Here is some more context to the quote.
You are scared out of your wits! What good is religion if it collapses under calamity? Think of what earthquakes and floods, wars and volcanoes, have done before to men! Did you think God had exempted Weybridge? He is not an insurance agent.
This is of course excerpted from The War of the Worlds. The narrator-protagonist has encountered a curate who has, how shall we say it, "lost it".

The spectre of multi-armed bloodsucking slugs from Mars pillaging his world with their heat rays and giant mechanical walking tanks has undone the good cleric. He has been separated from his reason. The narrator is trying to snap him back to the practical, and back to action. This attempt ultimately fails, and the two of them eventually end up desperately battling to the quiet death while trapped in a wrecked house next to a Martian base of operations. By this time, the curate is thoroughly insane. In the end, his religion proved not only useless and but even harmful. His faith had only ever been an empty, fracturable shell, and when it was crushed then so was he.

Wells' views of religion in general, and Christianity in particular are pithily displayed in this excerpt and this tale.

This quote, this passage, and this misadventure rank among the top three extra-biblical influences in my unpaid childhood reading career. I have always ever remembered this angry tongue-lashing, and I was morbidly fascinated, horrified and grieved by this fictional Christian's descent into madness.

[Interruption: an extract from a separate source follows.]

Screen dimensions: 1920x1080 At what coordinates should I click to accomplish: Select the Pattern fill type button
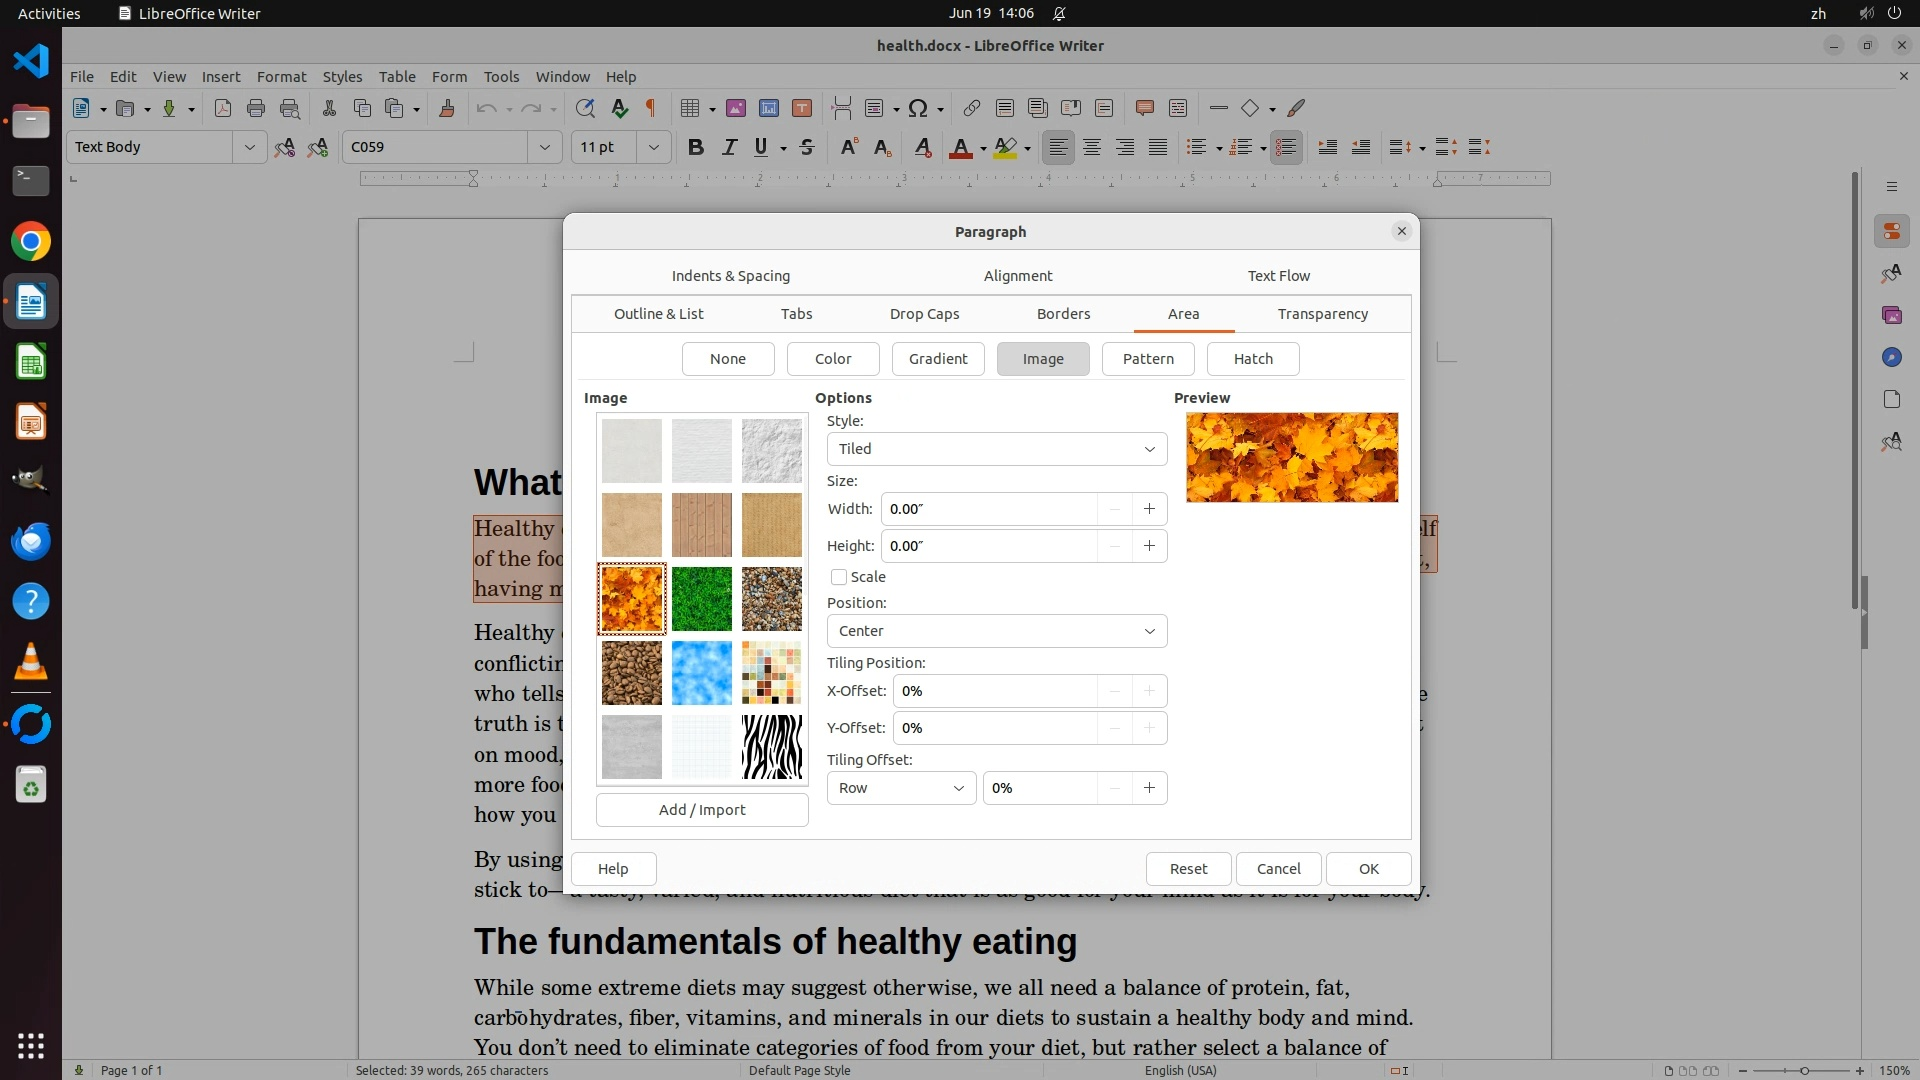[1148, 359]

I remember resolving to myself that if I believe -- if I have faith in the human life, death, and resurrection of the Christ in final payment for my depravities -- if I have true religion -- then I will really believe, and my faith will not collapse in the face of calamity. I resolved never to give a skeptic the opportunity to berate me for the reasons that Wells' testy fictional stand-in lashed the curate. The resolution still stands, but it has not yet been truly tested.

Funny what you remember from childhood, eh?

3 comments:

thelyamhound said...

One of the . . . I hate to say "failures," so I'm going with "losses" from which Spielberg's adaptation suffered was substituting the book's philosopher protagonist with Tom Cruise's flawed everyman (a role which, to his credit, Cruise played more or less effectively). As near as I can tell, the exchange to which you refer was basically re-tooled into the ongoing conversation between Cruise and Tim Robbins in the film. Well and good, since the scene had more dramatic heft than anything else the film offered. But how much more could have been done if we'd had access to those weightier issues that Wells addressed?

Anyway, good quote, good topic, good take. I'd have us all--even those I, you, or we would see as being in error--stick to our guns in the face of calamity (and certainly the face [as it were] of multi-armed, bloodsucking slugs--they're always ruining my best parties).

Even So... said...

I told you it was my quote, but you guys didn't believe me...well, I guess that's becasue yuo didn't know I had a Time Machine or that I was The Man Who Could Do Miracles...

Neil said...

Thanks Lyam. There's a part two in here somewhere, if I ever get around to it, but I'm having a hard time making time to do much thoughtful stuff these days.